Capolista in Veneto, vuole battersi anche per riforma della cittadinanza, diritto di voto e libertà religiosa. “Il razzismo si combatte cambiando le menti”

Roma – 17 gennaio 2013 –  Ci sono cose che non puoi aggiustare, vanno rottamate. Secondo Pape Diaw è questo il destino della legge Bossi-Fini sull’immigrazione, e cercherà di affrettarlo una volta arrivato in Parlamento.

Nato in Senegal nel 1960, una vita spesa nella lotta al razzismo e nel dar voce agli immigrati, Diaw è capolista al Senato in Veneto per Sinistra Ecologia e Libertà. Insieme a lui, tra i nuovi italiani inseriti in posizioni considerate abbastanza “sicure” dal partito di Vendola, anche Mercedes Frias, ex parlamentare di origini dominicane e la mediatrice culturale Farhia  Aidid Aden, nata in Somalia.

“Respiro politica da quando ero adolescente. Il mio babbo, in Senegal, faceva il sindacalista” racconta a Stranieriinitalia.it Pape Diaw. È in Italia dal 1979, quando arrivò all’università di Firenze: “Le mie prime battaglie furono per i diritti degli studenti stranieri. Poi è venuto l’impegno con il Coordinamento Antirazzista, quello nell’associazionismo senegalese in Toscana e gli anni da consigliere comunale a Firenze. Ho sempre cercato di dare voce a quelli che non ne hanno, i deboli, gli immigrati”.  

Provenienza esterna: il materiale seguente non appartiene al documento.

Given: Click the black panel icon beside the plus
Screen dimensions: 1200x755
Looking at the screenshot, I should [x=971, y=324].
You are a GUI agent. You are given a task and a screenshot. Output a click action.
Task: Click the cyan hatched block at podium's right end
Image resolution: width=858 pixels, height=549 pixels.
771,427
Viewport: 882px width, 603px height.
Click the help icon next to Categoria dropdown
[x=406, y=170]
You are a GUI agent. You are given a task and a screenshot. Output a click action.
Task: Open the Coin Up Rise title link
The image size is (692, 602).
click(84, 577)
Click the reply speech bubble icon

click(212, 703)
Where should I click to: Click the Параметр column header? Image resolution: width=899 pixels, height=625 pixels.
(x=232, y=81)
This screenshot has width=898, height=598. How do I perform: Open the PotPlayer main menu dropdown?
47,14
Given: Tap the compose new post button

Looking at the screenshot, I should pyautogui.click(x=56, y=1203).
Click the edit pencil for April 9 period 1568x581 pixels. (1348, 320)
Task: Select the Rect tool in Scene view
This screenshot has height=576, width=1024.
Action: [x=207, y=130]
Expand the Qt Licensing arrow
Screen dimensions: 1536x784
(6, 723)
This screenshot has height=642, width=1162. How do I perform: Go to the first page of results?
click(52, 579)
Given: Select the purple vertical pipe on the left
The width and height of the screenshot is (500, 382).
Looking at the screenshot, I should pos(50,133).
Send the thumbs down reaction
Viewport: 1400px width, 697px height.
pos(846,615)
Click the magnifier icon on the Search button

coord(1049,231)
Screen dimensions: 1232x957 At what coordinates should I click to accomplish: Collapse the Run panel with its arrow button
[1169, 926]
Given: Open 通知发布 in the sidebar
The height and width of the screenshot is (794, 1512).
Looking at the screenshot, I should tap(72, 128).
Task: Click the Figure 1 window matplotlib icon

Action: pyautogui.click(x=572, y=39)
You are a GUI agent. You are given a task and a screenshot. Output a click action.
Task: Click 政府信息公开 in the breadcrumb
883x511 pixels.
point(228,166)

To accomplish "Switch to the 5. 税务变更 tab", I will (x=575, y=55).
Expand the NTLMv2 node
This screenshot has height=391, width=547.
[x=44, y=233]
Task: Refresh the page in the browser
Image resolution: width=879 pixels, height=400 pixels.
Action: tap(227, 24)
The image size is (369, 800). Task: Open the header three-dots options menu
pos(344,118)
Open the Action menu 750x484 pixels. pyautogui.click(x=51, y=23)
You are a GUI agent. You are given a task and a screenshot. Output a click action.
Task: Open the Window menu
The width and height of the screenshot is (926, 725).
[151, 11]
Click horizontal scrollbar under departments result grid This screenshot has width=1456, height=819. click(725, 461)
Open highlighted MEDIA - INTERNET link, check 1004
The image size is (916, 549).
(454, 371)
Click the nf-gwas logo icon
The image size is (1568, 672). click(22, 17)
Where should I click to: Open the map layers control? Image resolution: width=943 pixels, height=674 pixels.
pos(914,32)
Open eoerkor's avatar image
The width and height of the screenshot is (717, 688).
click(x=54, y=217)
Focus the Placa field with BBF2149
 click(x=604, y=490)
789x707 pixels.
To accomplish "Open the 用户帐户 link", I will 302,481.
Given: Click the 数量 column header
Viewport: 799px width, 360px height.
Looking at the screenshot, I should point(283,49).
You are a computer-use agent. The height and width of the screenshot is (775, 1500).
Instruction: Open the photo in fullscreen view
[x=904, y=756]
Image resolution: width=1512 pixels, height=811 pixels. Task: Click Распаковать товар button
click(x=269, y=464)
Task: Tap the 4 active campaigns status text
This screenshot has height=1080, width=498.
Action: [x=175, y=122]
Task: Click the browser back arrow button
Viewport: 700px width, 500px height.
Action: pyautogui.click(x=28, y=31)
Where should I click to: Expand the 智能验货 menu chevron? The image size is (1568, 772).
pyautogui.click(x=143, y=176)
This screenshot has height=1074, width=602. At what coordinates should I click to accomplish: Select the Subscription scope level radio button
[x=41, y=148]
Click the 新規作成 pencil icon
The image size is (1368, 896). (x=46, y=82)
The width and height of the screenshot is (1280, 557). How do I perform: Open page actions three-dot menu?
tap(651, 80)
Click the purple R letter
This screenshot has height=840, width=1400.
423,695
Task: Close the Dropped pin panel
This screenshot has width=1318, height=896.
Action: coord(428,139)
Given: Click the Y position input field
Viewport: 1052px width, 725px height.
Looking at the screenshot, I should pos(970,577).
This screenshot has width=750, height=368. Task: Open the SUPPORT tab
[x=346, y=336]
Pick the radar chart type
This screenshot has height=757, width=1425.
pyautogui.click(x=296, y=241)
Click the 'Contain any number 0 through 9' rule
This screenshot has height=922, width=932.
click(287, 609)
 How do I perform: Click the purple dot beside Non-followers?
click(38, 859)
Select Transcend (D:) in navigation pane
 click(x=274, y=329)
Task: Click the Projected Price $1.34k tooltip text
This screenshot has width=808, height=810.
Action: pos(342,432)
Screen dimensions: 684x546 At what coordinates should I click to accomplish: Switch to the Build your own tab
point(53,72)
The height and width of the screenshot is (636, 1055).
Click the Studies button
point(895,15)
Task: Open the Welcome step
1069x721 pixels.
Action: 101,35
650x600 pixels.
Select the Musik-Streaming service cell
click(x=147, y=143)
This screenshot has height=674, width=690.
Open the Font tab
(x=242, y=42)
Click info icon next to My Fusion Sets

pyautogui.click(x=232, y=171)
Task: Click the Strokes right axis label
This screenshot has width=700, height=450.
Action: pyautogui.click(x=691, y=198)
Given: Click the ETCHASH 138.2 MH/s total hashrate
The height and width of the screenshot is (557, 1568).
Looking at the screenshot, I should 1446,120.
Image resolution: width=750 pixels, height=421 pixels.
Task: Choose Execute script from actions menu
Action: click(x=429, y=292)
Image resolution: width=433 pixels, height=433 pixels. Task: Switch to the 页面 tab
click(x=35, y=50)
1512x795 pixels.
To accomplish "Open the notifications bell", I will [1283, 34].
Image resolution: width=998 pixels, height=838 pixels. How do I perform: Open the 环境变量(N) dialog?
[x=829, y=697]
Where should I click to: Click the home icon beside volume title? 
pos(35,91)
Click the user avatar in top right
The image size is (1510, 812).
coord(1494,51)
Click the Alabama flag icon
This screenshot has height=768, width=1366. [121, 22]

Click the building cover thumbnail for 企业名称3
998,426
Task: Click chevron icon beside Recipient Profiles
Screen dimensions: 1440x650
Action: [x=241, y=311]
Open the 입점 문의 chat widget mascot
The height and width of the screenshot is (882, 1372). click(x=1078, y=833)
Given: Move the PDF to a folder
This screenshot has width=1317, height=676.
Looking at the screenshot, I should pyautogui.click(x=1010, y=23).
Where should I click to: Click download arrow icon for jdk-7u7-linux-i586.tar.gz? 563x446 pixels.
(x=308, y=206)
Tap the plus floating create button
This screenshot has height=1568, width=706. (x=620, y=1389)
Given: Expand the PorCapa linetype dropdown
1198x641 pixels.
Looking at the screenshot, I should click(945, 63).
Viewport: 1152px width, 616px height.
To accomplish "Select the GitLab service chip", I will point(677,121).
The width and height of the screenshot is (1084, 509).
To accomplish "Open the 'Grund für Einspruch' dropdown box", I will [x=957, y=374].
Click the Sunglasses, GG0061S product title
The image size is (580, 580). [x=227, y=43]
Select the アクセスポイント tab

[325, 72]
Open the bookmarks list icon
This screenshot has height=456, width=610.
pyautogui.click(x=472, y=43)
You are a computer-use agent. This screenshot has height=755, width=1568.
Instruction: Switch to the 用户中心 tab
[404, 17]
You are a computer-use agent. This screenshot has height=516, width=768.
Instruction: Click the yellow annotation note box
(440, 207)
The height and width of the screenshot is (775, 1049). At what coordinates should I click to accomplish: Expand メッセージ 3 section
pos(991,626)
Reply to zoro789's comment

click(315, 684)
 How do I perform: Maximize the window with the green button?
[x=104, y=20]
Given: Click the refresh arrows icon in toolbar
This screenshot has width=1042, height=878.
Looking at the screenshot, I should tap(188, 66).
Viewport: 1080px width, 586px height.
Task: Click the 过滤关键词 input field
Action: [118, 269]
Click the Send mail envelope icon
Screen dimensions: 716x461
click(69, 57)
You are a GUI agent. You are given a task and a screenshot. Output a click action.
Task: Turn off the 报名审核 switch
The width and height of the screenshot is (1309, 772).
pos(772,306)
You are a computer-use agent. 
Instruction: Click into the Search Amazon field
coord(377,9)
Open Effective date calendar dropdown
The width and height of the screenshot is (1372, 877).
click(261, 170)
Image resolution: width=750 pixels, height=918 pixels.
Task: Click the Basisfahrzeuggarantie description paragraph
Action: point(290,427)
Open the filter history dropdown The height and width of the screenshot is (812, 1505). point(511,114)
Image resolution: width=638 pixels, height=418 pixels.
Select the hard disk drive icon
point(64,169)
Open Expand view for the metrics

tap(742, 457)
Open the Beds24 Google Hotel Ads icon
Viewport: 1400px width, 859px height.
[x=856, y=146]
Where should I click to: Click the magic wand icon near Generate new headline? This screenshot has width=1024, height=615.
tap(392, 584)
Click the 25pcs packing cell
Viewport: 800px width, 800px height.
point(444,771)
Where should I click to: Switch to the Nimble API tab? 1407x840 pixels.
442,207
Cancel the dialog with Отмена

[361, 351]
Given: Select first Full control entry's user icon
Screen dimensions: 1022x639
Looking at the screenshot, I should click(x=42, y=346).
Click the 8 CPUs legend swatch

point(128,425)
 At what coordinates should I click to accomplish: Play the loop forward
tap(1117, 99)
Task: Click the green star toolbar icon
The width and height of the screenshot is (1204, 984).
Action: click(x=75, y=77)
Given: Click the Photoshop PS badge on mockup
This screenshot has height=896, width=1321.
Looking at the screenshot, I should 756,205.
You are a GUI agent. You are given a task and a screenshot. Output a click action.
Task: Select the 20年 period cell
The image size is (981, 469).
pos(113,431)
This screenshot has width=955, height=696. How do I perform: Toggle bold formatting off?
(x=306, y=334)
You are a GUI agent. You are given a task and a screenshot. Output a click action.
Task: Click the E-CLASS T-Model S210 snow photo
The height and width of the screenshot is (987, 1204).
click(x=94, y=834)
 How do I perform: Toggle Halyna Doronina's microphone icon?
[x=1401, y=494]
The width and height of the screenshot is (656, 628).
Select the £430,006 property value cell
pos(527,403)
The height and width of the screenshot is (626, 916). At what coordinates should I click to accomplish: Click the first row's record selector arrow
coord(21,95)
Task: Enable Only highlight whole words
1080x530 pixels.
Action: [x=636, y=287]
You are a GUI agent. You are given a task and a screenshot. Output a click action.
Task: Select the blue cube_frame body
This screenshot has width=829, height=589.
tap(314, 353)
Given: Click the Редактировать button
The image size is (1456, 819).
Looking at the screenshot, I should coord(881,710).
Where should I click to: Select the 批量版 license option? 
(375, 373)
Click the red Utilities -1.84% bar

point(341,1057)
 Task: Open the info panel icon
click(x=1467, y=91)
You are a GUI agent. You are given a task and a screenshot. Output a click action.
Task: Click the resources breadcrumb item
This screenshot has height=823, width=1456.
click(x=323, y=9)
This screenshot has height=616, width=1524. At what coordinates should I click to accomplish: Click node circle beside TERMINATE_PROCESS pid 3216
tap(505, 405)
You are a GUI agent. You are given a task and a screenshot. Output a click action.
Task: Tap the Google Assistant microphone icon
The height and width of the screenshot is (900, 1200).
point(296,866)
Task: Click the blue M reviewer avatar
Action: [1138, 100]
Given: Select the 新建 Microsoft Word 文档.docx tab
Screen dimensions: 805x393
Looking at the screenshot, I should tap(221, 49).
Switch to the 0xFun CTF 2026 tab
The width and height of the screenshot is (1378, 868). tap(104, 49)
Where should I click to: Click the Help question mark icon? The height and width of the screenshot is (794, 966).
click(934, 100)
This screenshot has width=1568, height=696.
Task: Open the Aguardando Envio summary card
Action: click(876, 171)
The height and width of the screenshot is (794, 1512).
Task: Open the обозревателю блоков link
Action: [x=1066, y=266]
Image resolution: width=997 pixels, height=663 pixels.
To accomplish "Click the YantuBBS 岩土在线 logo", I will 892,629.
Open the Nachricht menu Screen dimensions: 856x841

Quali saranno i suoi primi obiettivi una volta arrivato in Parlamento?
"Innanzitutto, l’abolizione della Bossi-Fini, la legge più razzista che abbiamo. Non è riformabile, va proprio buttata via. E, naturalmente, la cittadinanza per i nati in Italia, un impegno non rimandabile. Mi piacerebbe discutere anche una legge sulla libertà religiosa. Questi sarebbero solo i primi passi per dare voce alle richieste di cinque milioni di immigrati".

Ma gli immigrati quanto seguono la politica italiana?
"C’è una minoranza che segue assiduamente ed è interessata a ciò che accade a livello nazionale. Tanti però, dopo aver visto come è andata la politica degli ultimi anni, sono sfiduciati. Come molti italiani credono che “i politici chiacchierano tanto, ma non pensano mai a noi”. Quindi si disinteressano, invece serve partecipazione".

Anche con il diritto di voto?
"Certo, anche con il diritto di voto. Ci hanno fatto  credere che è necessaria una modifica costituzionale, invece diversi giuristi dicono che basterebbe una legge ordinaria. Per gli immigrati vengono sempre fissati dei paletti. Chi lavora e paga le tasse è giusto che possa votare, e io non limiterei questo diritto alle amministrative, lo vorrei pieno, anche per le elezioni politiche".

A queste elezioni il Sel è alleato con il Pd, dopo il voto dovrò fare probabilmente i conti anche con le posizioni dei centristi. Crede che sarà facile trovare accordi sui temi dell’immigrazione?
"Le nostre posizioni e quelle del Pd su questo fronte sono già molto vicine. Qualche problema potremo averlo con Monti, che nella sua Agenda non ha parlato proprio di immigrazione. Dove li mette cinque milioni di cittadini che producono il 12% del Pil di questo Paese? Uno come lui, così attento all’economia, non può dimenticarli. Io credo nel dialogo, nella concertazione, per arrivare a un risultato e dare finalmente risposte importanti a così tante persone".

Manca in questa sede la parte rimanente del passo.